▸ STATED TASK:
Rewrite the listing below, starting with the line containing "Task: Switch markdown to preview-only view" and going on through the line containing "Action: click(883, 96)", with "Screen dimensions" replaced by "Screen size" and everything else unchanged.

▸ MATERIAL FOR THIS TASK:
========

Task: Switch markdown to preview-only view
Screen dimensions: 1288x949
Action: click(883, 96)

========

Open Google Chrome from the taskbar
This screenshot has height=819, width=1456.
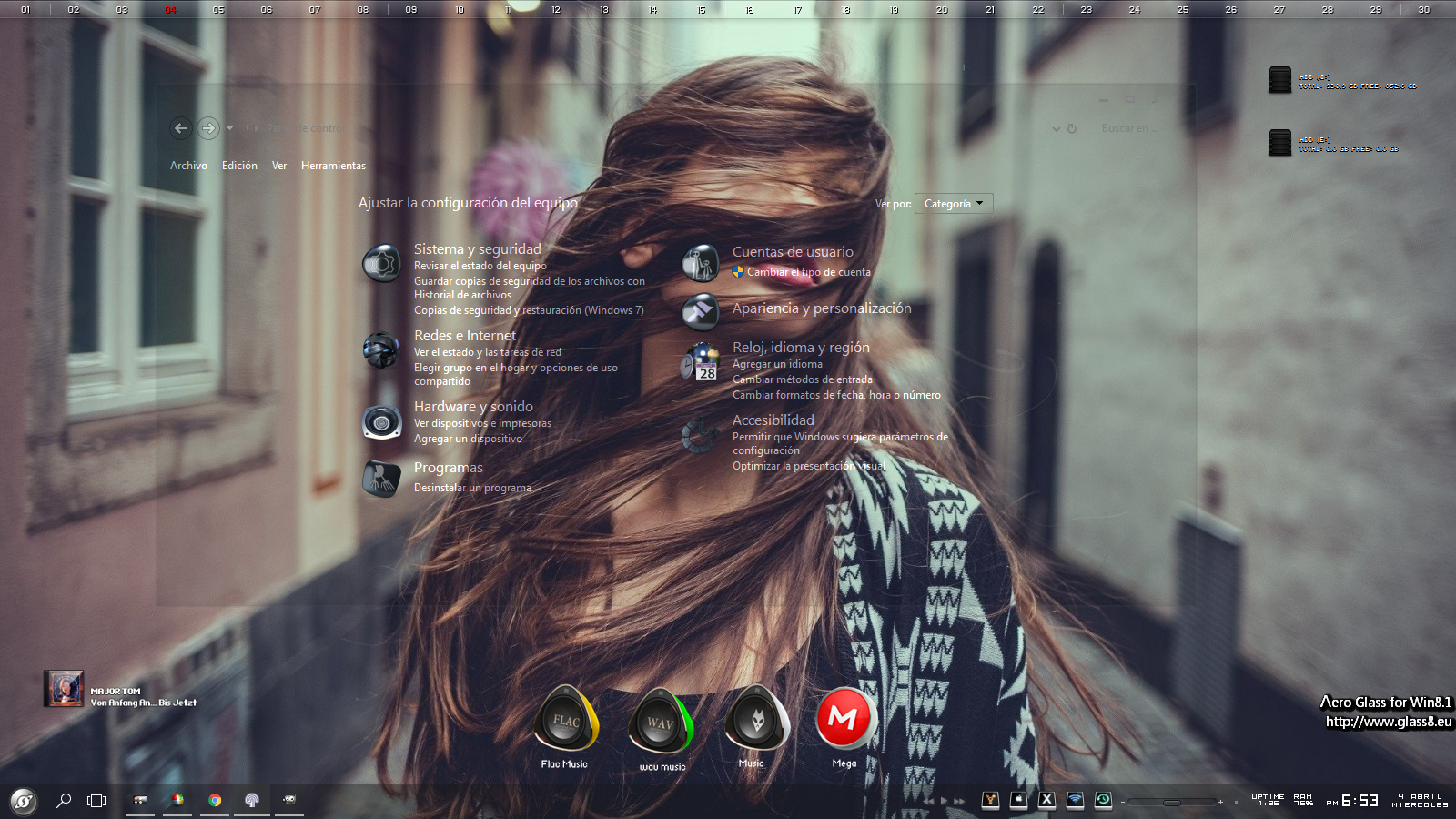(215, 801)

========

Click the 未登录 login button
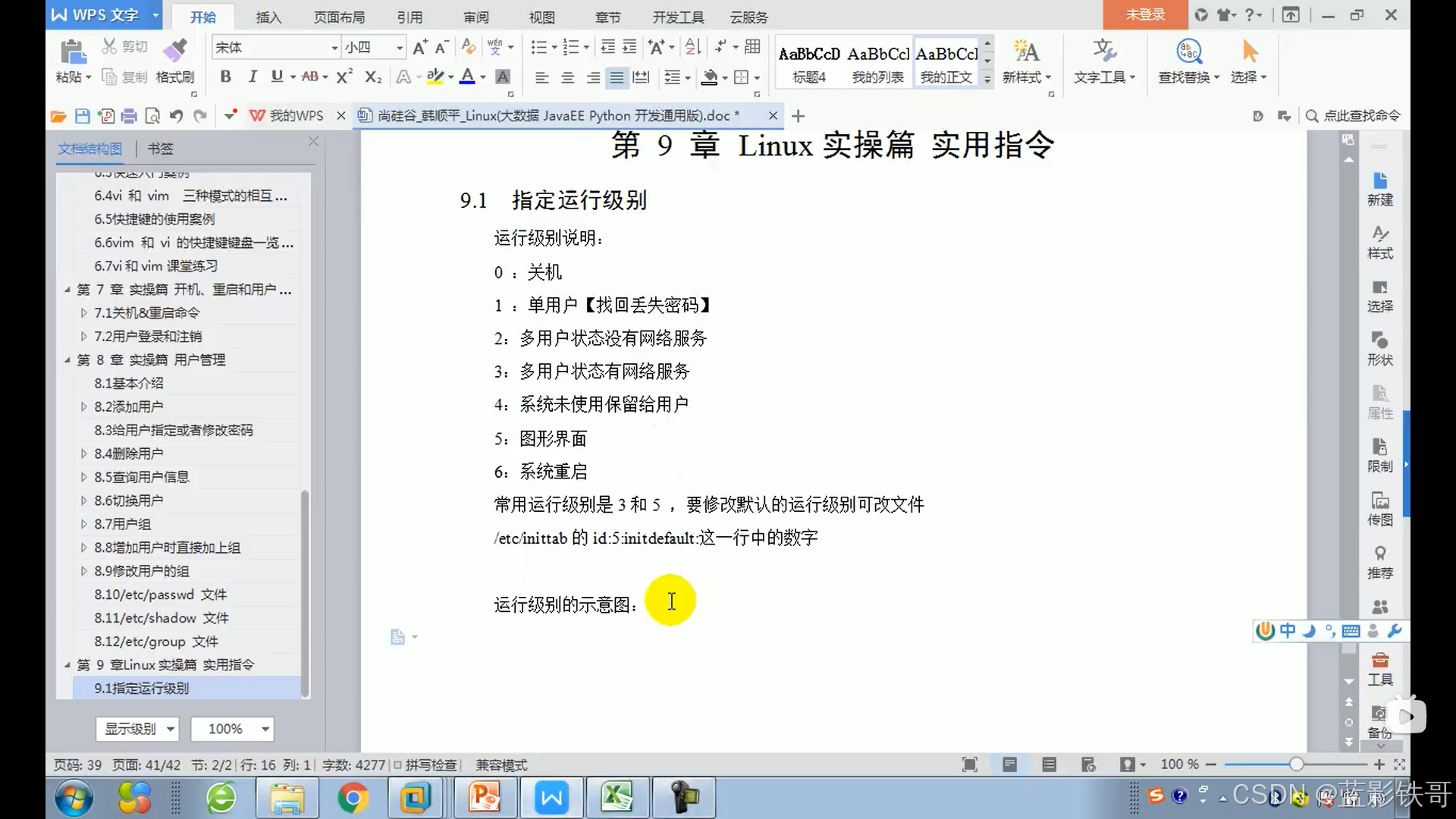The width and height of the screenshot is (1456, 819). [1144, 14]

========

▸ TASK RESULT:
Task: Switch markdown to preview-only view
Screen size: 1288x949
Action: click(883, 96)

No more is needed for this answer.